Nanoliter-Sized Microchamber/Microarray Microfluidic Platform for Antibiotic Susceptibility Testing.

Abstract

The rise of antimicrobial resistance is challenging for physicians in clinical practice to prescribe antibiotics that are effective against bacterial infections. Conventional antibiotic susceptibility testing (AST) is labor-intensive and time-consuming (18-24 h). Newly emerging technologies such as microfluidics may enable more rapid AST assay time. In this study, we utilize a nanoliter-sized microchamber/microarray-based microfluidic (N-3M) platform to reduce the AST assay time and rapidly determine the minimum inhibitory concentrations of different antibiotics.
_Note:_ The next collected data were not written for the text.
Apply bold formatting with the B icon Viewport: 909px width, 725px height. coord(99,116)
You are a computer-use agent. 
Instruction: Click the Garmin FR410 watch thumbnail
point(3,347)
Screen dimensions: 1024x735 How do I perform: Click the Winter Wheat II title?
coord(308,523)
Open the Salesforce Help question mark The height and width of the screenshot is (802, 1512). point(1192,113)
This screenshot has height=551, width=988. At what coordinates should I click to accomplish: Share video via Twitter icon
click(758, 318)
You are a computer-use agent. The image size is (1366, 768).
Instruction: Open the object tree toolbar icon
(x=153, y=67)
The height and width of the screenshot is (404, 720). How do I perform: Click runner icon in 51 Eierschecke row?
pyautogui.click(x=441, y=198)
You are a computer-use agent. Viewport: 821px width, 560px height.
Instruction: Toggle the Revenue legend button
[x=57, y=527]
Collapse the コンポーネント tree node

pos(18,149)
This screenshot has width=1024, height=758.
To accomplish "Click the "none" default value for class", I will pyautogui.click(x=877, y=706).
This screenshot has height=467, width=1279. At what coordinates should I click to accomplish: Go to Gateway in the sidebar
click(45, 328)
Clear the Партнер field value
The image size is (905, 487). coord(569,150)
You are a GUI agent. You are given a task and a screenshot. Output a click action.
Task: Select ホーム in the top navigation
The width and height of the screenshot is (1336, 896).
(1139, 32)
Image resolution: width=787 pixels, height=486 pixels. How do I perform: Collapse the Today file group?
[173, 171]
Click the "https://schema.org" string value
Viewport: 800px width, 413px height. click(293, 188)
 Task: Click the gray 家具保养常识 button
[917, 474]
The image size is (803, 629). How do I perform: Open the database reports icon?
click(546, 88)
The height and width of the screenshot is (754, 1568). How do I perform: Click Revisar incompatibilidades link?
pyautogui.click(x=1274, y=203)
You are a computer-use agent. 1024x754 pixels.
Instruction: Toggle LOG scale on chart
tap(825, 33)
Bacterial suspensions, with or without antibiotics, are loaded into small nanoliter-sized chambers, and the change in fluorescent intensity emitted from resazurin reduction, which correlated with bacterial growth, is measured. We demonstrate the reproducibility, functionality, and efficiency of our N-3M platform for numerous wild-type clinical bacterial isolates including Escherichia coli, Klebsiella pneumoniae, and Enterococcus faecalis. The time-to-result of our N-3M platform varies between ∼1-3 h, depending on growth rates of different bacterial species. We believe that our proposed N-3M platform is robust, is easy-to-implement, has a short time-to-result, and can be applicable for microbial AST in clinical applications.